Are Melatonin Supplements a Safe Sleep Aid?
How many hours of high-quality sleep do you typically get at night? It's no secret that the amount, as well as quality, of sleep you get will affect your overall health. Unfortunately, statistics show 50 million to 70 million U.S. adults suffer from a sleep disorder. If you're among this crowd, you might be wondering whether a melatonin supplement is a safe and effective sleep aid.
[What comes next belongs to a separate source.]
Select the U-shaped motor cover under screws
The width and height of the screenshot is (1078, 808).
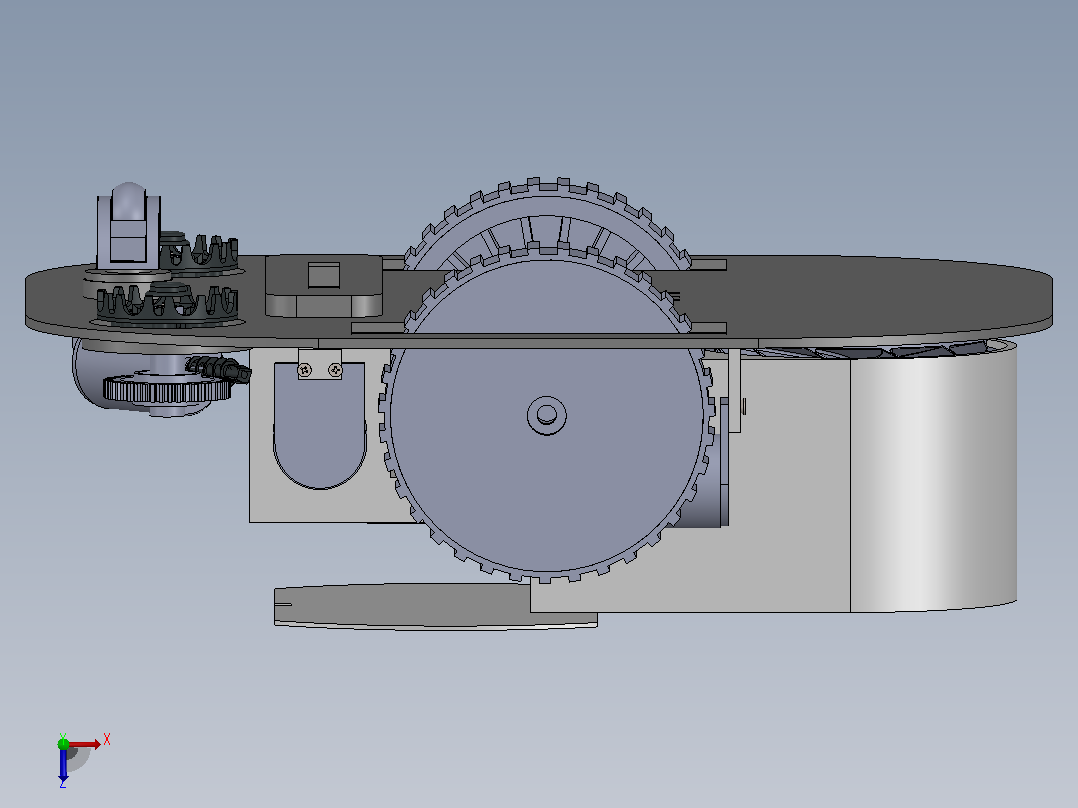pos(320,425)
What Is a Melatonin Supplement?
A melatonin supplement is a type of oral supplement that contains the hormone melatonin. Melatonin is produced naturally in the pineal gland. It's used by our bodies to regulate the sleep-wake cycle, leading many people to believe that taking a melatonin supplement will help them sleep at night
Yes, a Melatonin Supplement Can Help You Sleep
As a sleep aid, melatonin supplements are pretty effective. According to one study, people who took a melatonin supplement at bedtime were able to fall asleep six minutes faster than their counterparts in the control group who didn't take a melatonin supplement. Other studies have shown that people stay asleep longer after taking a melatonin supplement.
Why You Shouldn't Take a Melatonin Supplement Each Night
While there's nothing wrong with taking a melatonin supplement on occasion, you shouldn't take it each and every night. What's wrong with taking melatonin supplements on a daily basis? The problem is that taking them too often causes your body to produce less melatonin.
As previously mentioned, melatonin is produced naturally in the pineal gland. If you take a melatonin supplement, though, your body won't need to produce this hormone. As a result, taking a melatonin supplement each night may lead to dependence. If you stop taking the melatonin supplement, your body will have abnormally low levels of melatonin, which will likely interfere with the quantity and quality of your sleep.
Other Ways to Improve Your Sleep
Rather than resorting to a daily melatonin supplement, you should consider other ways to improve your sleep. Taking a hot bath at night, for example, can help you relax and, therefore, fall asleep faster.
Of course, you should avoid caffeine for at least three hours before you intend to lie down and go to sleep. While commonly found in a variety of beverages, as well as foods, caffeine is a powerful stimulant that can inhibit your body's ability to fall asleep.